Tushare is the first bundled source adapter. It lives under:

bagelquant_data.sources.tushare

The core framework does not import Tushare-specific code.

Installation

Install optional dependencies:

uv sync --extra tushare

Credentials

Use an environment variable:

export TUSHARE_TOKEN="..."

Or configure at runtime:

from bagelquant_data import DataLake
from bagelquant_data.sources.tushare import TushareSource

lake = DataLake.open("data")
lake.sources.register(TushareSource())
lake.sources.configure_tushare(token="...")

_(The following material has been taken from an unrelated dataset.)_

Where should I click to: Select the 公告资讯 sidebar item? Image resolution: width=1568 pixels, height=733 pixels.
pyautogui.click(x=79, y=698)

configure_tushare persists the token in the local lake metadata DB for future runs. Tokens are not included in repr output or source listings and should not be committed.

Register Dataset Specs

Bundled specs live in:

src/bagelquant_data/sources/tushare/datasets/

Register examples:

lake.datasets.add_from_yaml(
    "src/bagelquant_data/sources/tushare/datasets/daily.yaml"
)
lake.datasets.add_from_yaml(
    "src/bagelquant_data/sources/tushare/datasets/income.yaml"
)

Initial Dataset Set

Reference:

  • stock_basic
  • trade_cal

Market:

  • daily
  • daily_basic
  • adj_factor

Financial statements:

  • income
  • balancesheet
  • cashflow

Financial events:

  • forecast
  • express

Canonical Time Mapping

Market datasets:

daily:       asset_id = ts_code, time = trade_date
daily_basic: asset_id = ts_code, time = trade_date
adj_factor:  asset_id = ts_code, time = trade_date

Financial statement datasets:

income:       asset_id = ts_code, time = f_ann_date, period = end_date
balancesheet: asset_id = ts_code, time = f_ann_date, period = end_date
cashflow:     asset_id = ts_code, time = f_ann_date, period = end_date

Financial event datasets:

forecast: asset_id = ts_code, time = ann_date, period = end_date
express:  asset_id = ts_code, time = ann_date, period = end_date

Original source columns are preserved where possible.

Updating Tushare Data

lake.update.dataset("daily", source="tushare")

lake.update.datasets(
    ["daily", "daily_basic", "adj_factor"],
    source="tushare",
)

lake.update.dataset(
    "income",
    source="tushare",
    assets=["000001.SZ", "600000.SH"],
    start="2020-01-01",
    end="2026-06-15",
)

Financial statement/event datasets call Tushare once per asset because the API requires ts_code. If assets is omitted, the updater derives the universe from stock_basic, so update/register stock_basic first.

Querying Tushare Data

close = lake.query.field(
    "daily",
    "close",
    source="tushare",
    collect=True,
)

income = lake.query.raw(
    "income",
    source="tushare",
    columns=["asset_id", "time", "period", "n_income_attr_p"],
)

Use lake.finance for point-in-time financial transformations.